_Your objective_.
Return the complete listing that follows, with each line reproduced exactly.

_Data shown_.
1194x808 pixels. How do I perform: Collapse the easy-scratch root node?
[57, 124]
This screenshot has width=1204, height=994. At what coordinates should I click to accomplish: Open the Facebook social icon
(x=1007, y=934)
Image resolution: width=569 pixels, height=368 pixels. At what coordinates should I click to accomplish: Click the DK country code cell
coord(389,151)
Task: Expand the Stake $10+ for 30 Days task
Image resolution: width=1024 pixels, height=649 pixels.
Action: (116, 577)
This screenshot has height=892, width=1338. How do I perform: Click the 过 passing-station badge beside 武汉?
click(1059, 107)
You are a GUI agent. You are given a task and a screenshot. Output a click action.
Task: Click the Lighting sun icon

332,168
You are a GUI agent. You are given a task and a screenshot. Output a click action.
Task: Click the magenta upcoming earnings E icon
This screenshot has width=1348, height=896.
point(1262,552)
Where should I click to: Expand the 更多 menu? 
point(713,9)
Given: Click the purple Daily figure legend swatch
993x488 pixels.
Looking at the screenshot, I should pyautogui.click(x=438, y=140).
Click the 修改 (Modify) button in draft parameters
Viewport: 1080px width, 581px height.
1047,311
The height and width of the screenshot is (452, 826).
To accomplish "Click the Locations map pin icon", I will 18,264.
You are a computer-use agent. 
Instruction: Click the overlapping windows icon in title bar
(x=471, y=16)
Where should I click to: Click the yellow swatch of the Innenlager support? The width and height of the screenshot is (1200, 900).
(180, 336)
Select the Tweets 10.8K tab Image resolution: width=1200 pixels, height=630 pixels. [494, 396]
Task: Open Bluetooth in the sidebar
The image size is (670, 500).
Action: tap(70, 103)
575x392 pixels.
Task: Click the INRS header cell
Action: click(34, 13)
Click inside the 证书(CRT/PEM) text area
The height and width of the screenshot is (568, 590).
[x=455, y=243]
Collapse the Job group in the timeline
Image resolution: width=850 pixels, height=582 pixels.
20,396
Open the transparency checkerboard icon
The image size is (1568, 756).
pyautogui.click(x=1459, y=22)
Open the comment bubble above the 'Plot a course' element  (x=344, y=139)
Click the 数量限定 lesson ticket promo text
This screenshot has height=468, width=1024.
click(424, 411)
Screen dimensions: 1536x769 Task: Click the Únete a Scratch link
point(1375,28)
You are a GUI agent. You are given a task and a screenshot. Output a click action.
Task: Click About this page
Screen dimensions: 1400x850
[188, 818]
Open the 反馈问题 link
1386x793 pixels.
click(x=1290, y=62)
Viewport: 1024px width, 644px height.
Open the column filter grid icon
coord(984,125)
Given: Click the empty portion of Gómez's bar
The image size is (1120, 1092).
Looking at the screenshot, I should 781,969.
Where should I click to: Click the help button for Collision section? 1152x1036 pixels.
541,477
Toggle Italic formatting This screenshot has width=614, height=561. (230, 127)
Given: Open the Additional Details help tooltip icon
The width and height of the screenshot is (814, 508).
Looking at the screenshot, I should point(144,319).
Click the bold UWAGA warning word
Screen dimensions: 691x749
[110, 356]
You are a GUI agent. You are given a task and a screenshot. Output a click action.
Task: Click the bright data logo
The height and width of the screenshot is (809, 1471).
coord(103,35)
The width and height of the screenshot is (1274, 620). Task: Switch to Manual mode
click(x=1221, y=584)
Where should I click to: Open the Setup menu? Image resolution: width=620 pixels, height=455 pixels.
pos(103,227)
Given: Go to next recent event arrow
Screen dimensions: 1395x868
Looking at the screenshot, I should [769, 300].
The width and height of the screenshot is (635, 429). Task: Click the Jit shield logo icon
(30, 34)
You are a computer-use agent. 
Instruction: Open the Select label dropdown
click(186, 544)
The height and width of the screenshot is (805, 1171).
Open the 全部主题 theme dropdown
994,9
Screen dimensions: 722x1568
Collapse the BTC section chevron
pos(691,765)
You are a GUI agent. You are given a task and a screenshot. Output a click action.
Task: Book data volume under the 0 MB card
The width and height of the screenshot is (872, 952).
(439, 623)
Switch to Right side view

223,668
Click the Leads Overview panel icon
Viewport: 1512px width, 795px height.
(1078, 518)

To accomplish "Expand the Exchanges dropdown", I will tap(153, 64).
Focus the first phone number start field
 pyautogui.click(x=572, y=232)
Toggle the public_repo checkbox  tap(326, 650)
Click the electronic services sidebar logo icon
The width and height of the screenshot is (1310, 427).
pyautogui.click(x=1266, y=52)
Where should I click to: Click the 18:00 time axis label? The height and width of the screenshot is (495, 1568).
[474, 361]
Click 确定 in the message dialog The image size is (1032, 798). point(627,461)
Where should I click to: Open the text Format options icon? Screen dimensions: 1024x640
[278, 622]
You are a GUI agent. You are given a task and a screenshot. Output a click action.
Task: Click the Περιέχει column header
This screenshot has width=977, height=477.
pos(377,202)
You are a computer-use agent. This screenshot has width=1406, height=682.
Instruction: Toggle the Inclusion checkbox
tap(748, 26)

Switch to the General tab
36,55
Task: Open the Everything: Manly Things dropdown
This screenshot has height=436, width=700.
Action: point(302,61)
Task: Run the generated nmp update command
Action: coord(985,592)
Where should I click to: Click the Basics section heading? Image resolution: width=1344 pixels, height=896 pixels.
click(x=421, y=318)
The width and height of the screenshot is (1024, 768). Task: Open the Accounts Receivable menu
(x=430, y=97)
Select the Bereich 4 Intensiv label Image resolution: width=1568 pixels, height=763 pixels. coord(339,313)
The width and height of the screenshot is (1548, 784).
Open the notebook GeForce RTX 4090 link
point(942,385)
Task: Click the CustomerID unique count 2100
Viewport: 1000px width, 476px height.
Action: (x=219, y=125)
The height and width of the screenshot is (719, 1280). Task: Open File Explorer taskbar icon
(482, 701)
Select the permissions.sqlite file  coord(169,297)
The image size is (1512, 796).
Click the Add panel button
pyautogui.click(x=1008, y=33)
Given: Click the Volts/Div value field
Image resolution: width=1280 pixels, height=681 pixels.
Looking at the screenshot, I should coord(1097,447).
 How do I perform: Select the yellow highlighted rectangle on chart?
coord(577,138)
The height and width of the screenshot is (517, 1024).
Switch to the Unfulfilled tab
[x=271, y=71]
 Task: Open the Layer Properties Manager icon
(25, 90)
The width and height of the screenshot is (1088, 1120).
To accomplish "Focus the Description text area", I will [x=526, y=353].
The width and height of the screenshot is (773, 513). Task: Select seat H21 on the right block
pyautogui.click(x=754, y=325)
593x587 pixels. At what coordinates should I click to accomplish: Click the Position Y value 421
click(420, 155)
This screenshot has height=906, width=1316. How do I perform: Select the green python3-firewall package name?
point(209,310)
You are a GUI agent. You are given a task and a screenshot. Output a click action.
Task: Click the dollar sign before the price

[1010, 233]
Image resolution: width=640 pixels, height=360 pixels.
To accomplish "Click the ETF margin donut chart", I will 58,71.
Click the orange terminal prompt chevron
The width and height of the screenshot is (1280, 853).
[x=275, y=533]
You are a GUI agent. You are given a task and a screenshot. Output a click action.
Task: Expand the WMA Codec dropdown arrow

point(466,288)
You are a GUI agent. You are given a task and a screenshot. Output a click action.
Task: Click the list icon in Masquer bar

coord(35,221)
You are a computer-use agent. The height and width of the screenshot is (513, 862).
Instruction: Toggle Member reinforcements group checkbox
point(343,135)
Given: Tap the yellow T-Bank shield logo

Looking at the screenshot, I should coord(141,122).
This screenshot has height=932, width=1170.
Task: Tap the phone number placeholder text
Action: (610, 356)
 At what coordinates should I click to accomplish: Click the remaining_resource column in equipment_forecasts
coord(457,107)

_Response to this task_.
1194x808 pixels. How do I perform: Collapse the easy-scratch root node?
[57, 124]
This screenshot has width=1204, height=994. At what coordinates should I click to accomplish: Open the Facebook social icon
(x=1007, y=934)
Image resolution: width=569 pixels, height=368 pixels. At what coordinates should I click to accomplish: Click the DK country code cell
coord(389,151)
Task: Expand the Stake $10+ for 30 Days task
Image resolution: width=1024 pixels, height=649 pixels.
Action: (116, 577)
This screenshot has height=892, width=1338. How do I perform: Click the 过 passing-station badge beside 武汉?
click(1059, 107)
You are a GUI agent. You are given a task and a screenshot. Output a click action.
Task: Click the Lighting sun icon

332,168
You are a GUI agent. You are given a task and a screenshot. Output a click action.
Task: Click the magenta upcoming earnings E icon
This screenshot has width=1348, height=896.
point(1262,552)
Where should I click to: Expand the 更多 menu? 
point(713,9)
Given: Click the purple Daily figure legend swatch
993x488 pixels.
Looking at the screenshot, I should pyautogui.click(x=438, y=140).
Click the 修改 (Modify) button in draft parameters
Viewport: 1080px width, 581px height.
1047,311
The height and width of the screenshot is (452, 826).
To accomplish "Click the Locations map pin icon", I will 18,264.
You are a computer-use agent. 
Instruction: Click the overlapping windows icon in title bar
(x=471, y=16)
Where should I click to: Click the yellow swatch of the Innenlager support? The width and height of the screenshot is (1200, 900).
(180, 336)
Select the Tweets 10.8K tab Image resolution: width=1200 pixels, height=630 pixels. [494, 396]
Task: Open Bluetooth in the sidebar
The image size is (670, 500).
Action: tap(70, 103)
575x392 pixels.
Task: Click the INRS header cell
Action: click(34, 13)
Click inside the 证书(CRT/PEM) text area
The height and width of the screenshot is (568, 590).
[x=455, y=243]
Collapse the Job group in the timeline
Image resolution: width=850 pixels, height=582 pixels.
20,396
Open the transparency checkerboard icon
The image size is (1568, 756).
pyautogui.click(x=1459, y=22)
Open the comment bubble above the 'Plot a course' element  (x=344, y=139)
Click the 数量限定 lesson ticket promo text
This screenshot has height=468, width=1024.
click(424, 411)
Screen dimensions: 1536x769 Task: Click the Únete a Scratch link
point(1375,28)
You are a GUI agent. You are given a task and a screenshot. Output a click action.
Task: Click About this page
Screen dimensions: 1400x850
[188, 818]
Open the 反馈问题 link
1386x793 pixels.
click(x=1290, y=62)
Viewport: 1024px width, 644px height.
Open the column filter grid icon
coord(984,125)
Given: Click the empty portion of Gómez's bar
The image size is (1120, 1092).
Looking at the screenshot, I should 781,969.
Where should I click to: Click the help button for Collision section? 1152x1036 pixels.
541,477
Toggle Italic formatting This screenshot has width=614, height=561. (230, 127)
Given: Open the Additional Details help tooltip icon
The width and height of the screenshot is (814, 508).
Looking at the screenshot, I should point(144,319).
Click the bold UWAGA warning word
Screen dimensions: 691x749
[110, 356]
You are a GUI agent. You are given a task and a screenshot. Output a click action.
Task: Click the bright data logo
The height and width of the screenshot is (809, 1471).
coord(103,35)
The width and height of the screenshot is (1274, 620). Task: Switch to Manual mode
click(x=1221, y=584)
Where should I click to: Open the Setup menu? Image resolution: width=620 pixels, height=455 pixels.
pos(103,227)
Given: Go to next recent event arrow
Screen dimensions: 1395x868
Looking at the screenshot, I should [769, 300].
The width and height of the screenshot is (635, 429). Task: Click the Jit shield logo icon
(30, 34)
You are a computer-use agent. 
Instruction: Open the Select label dropdown
click(186, 544)
The height and width of the screenshot is (805, 1171).
Open the 全部主题 theme dropdown
994,9
Screen dimensions: 722x1568
Collapse the BTC section chevron
pos(691,765)
You are a GUI agent. You are given a task and a screenshot. Output a click action.
Task: Book data volume under the 0 MB card
The width and height of the screenshot is (872, 952).
(439, 623)
Switch to Right side view

223,668
Click the Leads Overview panel icon
Viewport: 1512px width, 795px height.
(1078, 518)

To accomplish "Expand the Exchanges dropdown", I will tap(153, 64).
Focus the first phone number start field
 pyautogui.click(x=572, y=232)
Toggle the public_repo checkbox  tap(326, 650)
Click the electronic services sidebar logo icon
The width and height of the screenshot is (1310, 427).
pyautogui.click(x=1266, y=52)
Where should I click to: Click the 18:00 time axis label? The height and width of the screenshot is (495, 1568).
[474, 361]
Click 确定 in the message dialog The image size is (1032, 798). point(627,461)
Where should I click to: Open the text Format options icon? Screen dimensions: 1024x640
[278, 622]
You are a GUI agent. You are given a task and a screenshot. Output a click action.
Task: Click the Περιέχει column header
This screenshot has width=977, height=477.
pos(377,202)
You are a computer-use agent. This screenshot has width=1406, height=682.
Instruction: Toggle the Inclusion checkbox
tap(748, 26)

Switch to the General tab
36,55
Task: Open the Everything: Manly Things dropdown
This screenshot has height=436, width=700.
Action: point(302,61)
Task: Run the generated nmp update command
Action: coord(985,592)
Where should I click to: Click the Basics section heading? Image resolution: width=1344 pixels, height=896 pixels.
click(x=421, y=318)
The width and height of the screenshot is (1024, 768). Task: Open the Accounts Receivable menu
(x=430, y=97)
Select the Bereich 4 Intensiv label Image resolution: width=1568 pixels, height=763 pixels. coord(339,313)
The width and height of the screenshot is (1548, 784).
Open the notebook GeForce RTX 4090 link
point(942,385)
Task: Click the CustomerID unique count 2100
Viewport: 1000px width, 476px height.
Action: (x=219, y=125)
The height and width of the screenshot is (719, 1280). Task: Open File Explorer taskbar icon
(482, 701)
Select the permissions.sqlite file  coord(169,297)
The image size is (1512, 796).
Click the Add panel button
pyautogui.click(x=1008, y=33)
Given: Click the Volts/Div value field
Image resolution: width=1280 pixels, height=681 pixels.
Looking at the screenshot, I should coord(1097,447).
 How do I perform: Select the yellow highlighted rectangle on chart?
coord(577,138)
The height and width of the screenshot is (517, 1024).
Switch to the Unfulfilled tab
[x=271, y=71]
 Task: Open the Layer Properties Manager icon
(25, 90)
The width and height of the screenshot is (1088, 1120).
To accomplish "Focus the Description text area", I will [x=526, y=353].
The width and height of the screenshot is (773, 513). Task: Select seat H21 on the right block
pyautogui.click(x=754, y=325)
593x587 pixels. At what coordinates should I click to accomplish: Click the Position Y value 421
click(420, 155)
This screenshot has height=906, width=1316. How do I perform: Select the green python3-firewall package name?
point(209,310)
You are a GUI agent. You are given a task and a screenshot. Output a click action.
Task: Click the dollar sign before the price

[1010, 233]
Image resolution: width=640 pixels, height=360 pixels.
To accomplish "Click the ETF margin donut chart", I will 58,71.
Click the orange terminal prompt chevron
The width and height of the screenshot is (1280, 853).
[x=275, y=533]
You are a GUI agent. You are given a task and a screenshot. Output a click action.
Task: Expand the WMA Codec dropdown arrow

point(466,288)
You are a GUI agent. You are given a task and a screenshot. Output a click action.
Task: Click the list icon in Masquer bar

coord(35,221)
You are a computer-use agent. The height and width of the screenshot is (513, 862).
Instruction: Toggle Member reinforcements group checkbox
point(343,135)
Given: Tap the yellow T-Bank shield logo

Looking at the screenshot, I should coord(141,122).
This screenshot has height=932, width=1170.
Task: Tap the phone number placeholder text
Action: (610, 356)
 At what coordinates should I click to accomplish: Click the remaining_resource column in equipment_forecasts
coord(457,107)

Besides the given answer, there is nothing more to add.